Miniature apoptosis in mussels (hypothesis)
Mussels have two types of mitochondria and mtDNA: one that is
transmitted from the mother to daughters and sons (the F type), and one
that is transmitted from the father to daughters and sons (the M type).
The female and male embryos receive M mtDNA through the sperm, but
within 24 hours it is eliminated or drastically reduced in female
embryos but is maintained in male embryos (1).
I suggest that M mitochondria have in their outer membrane molecules
that specifically fit a protein that acts as a male-steroid receptor.
When this protein is present in the cytoplasm of the cell in the
absence of male-steroid molecules it binds to the outer membrane of M
mitochondria and permeabilises it, thus destroying the M mitochondria.
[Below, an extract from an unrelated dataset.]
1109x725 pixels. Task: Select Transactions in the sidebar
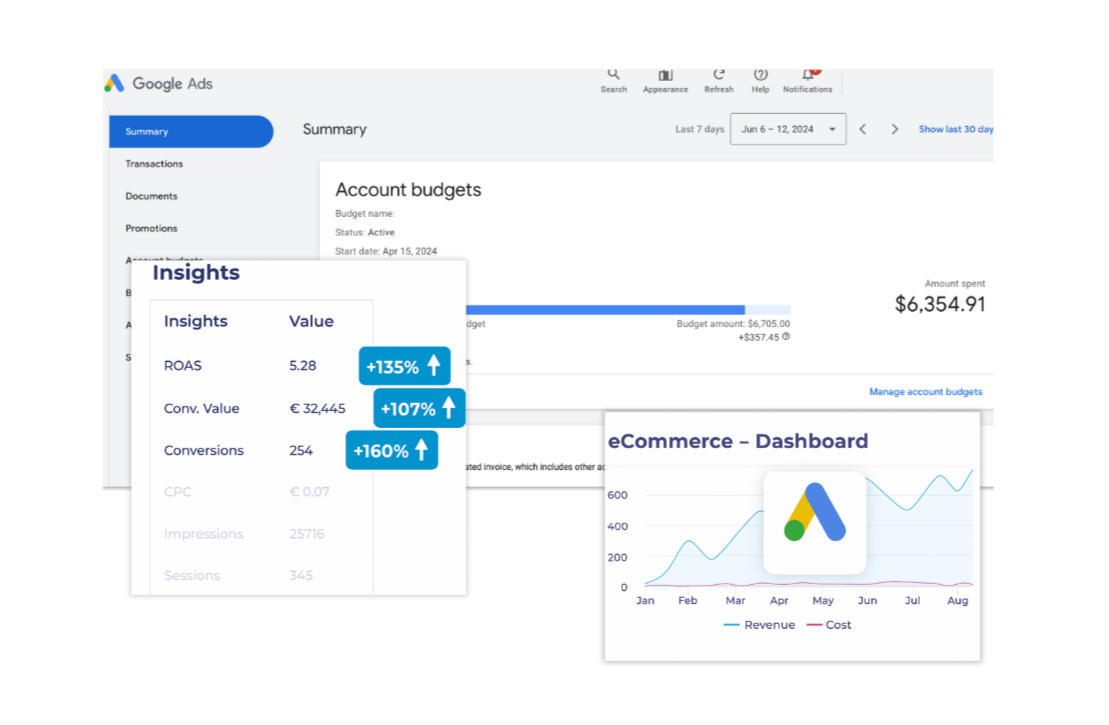152,163

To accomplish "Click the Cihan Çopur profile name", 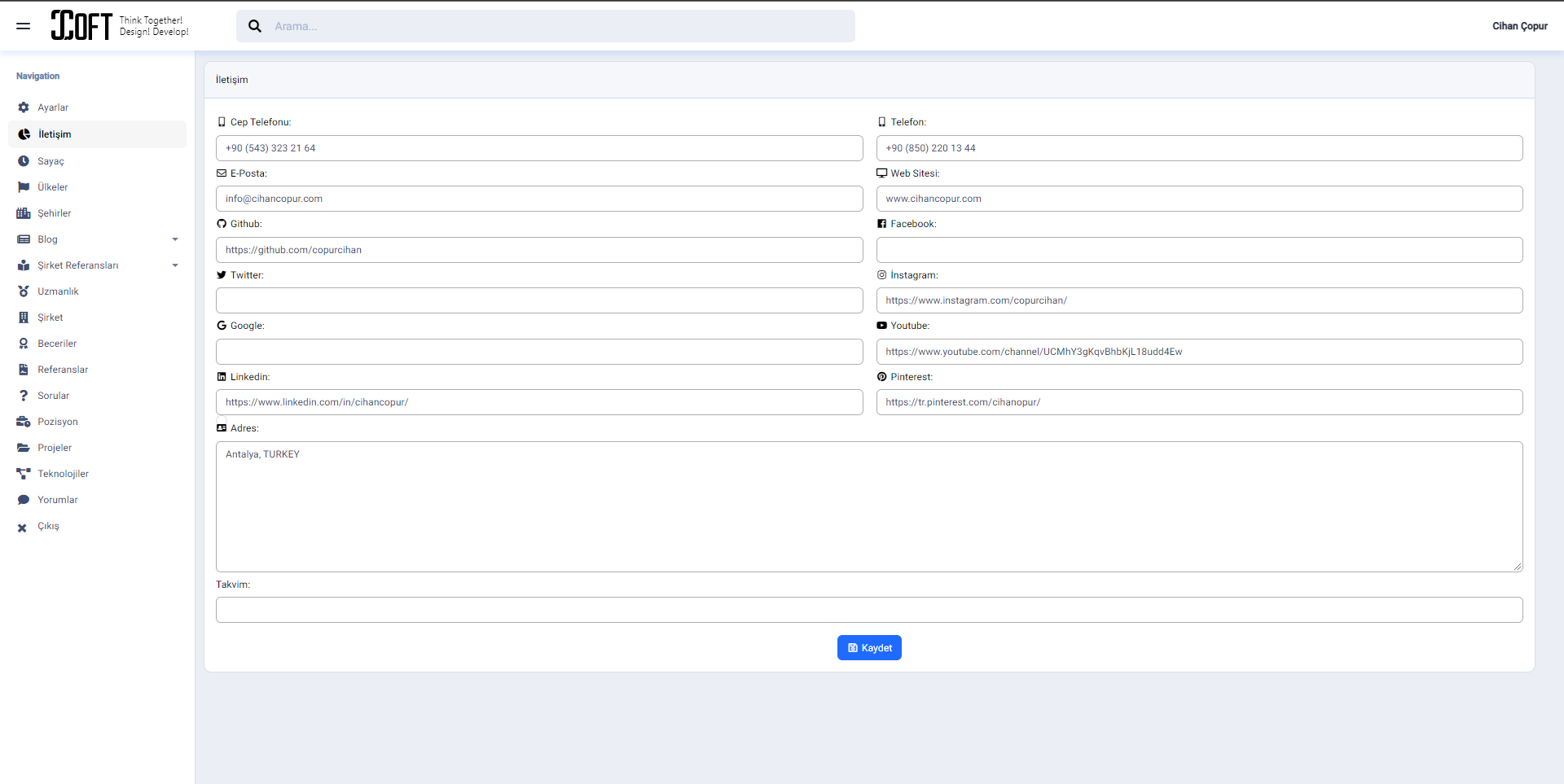I will coord(1519,25).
I call this action 'miniature apoptosis' because the tiny organelles
are destroyed, but not their host cell. When this protein forms a
complex with a male-steroid molecule its conformation changes, so that
it cannot permeabilise the outer membrane of M mitochondria.
Thus M mitochondria are destroyed in female embryos, whose cells
contain no, or few, male-steroid molecules. But M mitochondria are not
destroyed in male embryos because their cells contain many male-steroid
molecules.
It is possible that F mitochondria have in their outer membrane
molecules that specifically fit a protein that acts as a female-steroid
receptor. When not complexed with a female-steroid molecule this
protein can permeabilise the outer membrane of F mitochondria. When
complexed with a female-steroid molecule the protein cannot
permeabilise the F mitochondrial outer membrane. If the cells of both
female embryos and male embryos contain many female-steroid molecules
the F mitochondria will be maintained in both sexes.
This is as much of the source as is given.